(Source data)
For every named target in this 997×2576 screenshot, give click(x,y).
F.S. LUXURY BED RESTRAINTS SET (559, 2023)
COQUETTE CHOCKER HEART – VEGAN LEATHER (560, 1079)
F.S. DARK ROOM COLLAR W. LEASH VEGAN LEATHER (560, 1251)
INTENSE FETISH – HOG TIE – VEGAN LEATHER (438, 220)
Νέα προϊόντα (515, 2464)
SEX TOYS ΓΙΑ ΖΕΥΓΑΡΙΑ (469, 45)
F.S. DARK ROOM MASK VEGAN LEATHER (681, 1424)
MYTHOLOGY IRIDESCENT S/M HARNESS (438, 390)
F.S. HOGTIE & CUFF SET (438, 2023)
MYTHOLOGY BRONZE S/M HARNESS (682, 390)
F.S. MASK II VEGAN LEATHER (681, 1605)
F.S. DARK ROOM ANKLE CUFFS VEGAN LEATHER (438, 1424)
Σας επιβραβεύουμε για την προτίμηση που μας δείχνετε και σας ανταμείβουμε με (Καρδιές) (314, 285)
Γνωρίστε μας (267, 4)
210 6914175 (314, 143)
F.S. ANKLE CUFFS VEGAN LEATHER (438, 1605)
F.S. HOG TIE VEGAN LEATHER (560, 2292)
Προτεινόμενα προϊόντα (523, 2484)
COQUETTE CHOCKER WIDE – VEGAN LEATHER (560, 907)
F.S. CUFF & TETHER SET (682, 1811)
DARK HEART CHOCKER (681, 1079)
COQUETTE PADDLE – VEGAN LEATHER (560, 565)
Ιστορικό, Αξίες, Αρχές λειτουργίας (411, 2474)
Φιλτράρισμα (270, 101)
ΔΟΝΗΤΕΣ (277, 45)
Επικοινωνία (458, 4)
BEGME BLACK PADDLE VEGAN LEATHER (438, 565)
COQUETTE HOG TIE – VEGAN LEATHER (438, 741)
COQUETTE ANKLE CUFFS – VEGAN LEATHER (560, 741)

▸ **Your objective**
Stop at the line containing "F.S. ANKLE CUFFS VEGAN LEATHER (438, 1605)". Please print exactly every line before it from the start of the records, plus that line itself, and nothing else.

▸ **Exercise answer**
For every named target in this 997×2576 screenshot, give click(x,y).
F.S. LUXURY BED RESTRAINTS SET (559, 2023)
COQUETTE CHOCKER HEART – VEGAN LEATHER (560, 1079)
F.S. DARK ROOM COLLAR W. LEASH VEGAN LEATHER (560, 1251)
INTENSE FETISH – HOG TIE – VEGAN LEATHER (438, 220)
Νέα προϊόντα (515, 2464)
SEX TOYS ΓΙΑ ΖΕΥΓΑΡΙΑ (469, 45)
F.S. DARK ROOM MASK VEGAN LEATHER (681, 1424)
MYTHOLOGY IRIDESCENT S/M HARNESS (438, 390)
F.S. HOGTIE & CUFF SET (438, 2023)
MYTHOLOGY BRONZE S/M HARNESS (682, 390)
F.S. MASK II VEGAN LEATHER (681, 1605)
F.S. DARK ROOM ANKLE CUFFS VEGAN LEATHER (438, 1424)
Σας επιβραβεύουμε για την προτίμηση που μας δείχνετε και σας ανταμείβουμε με (Καρδιές) (314, 285)
Γνωρίστε μας (267, 4)
210 6914175 (314, 143)
F.S. ANKLE CUFFS VEGAN LEATHER (438, 1605)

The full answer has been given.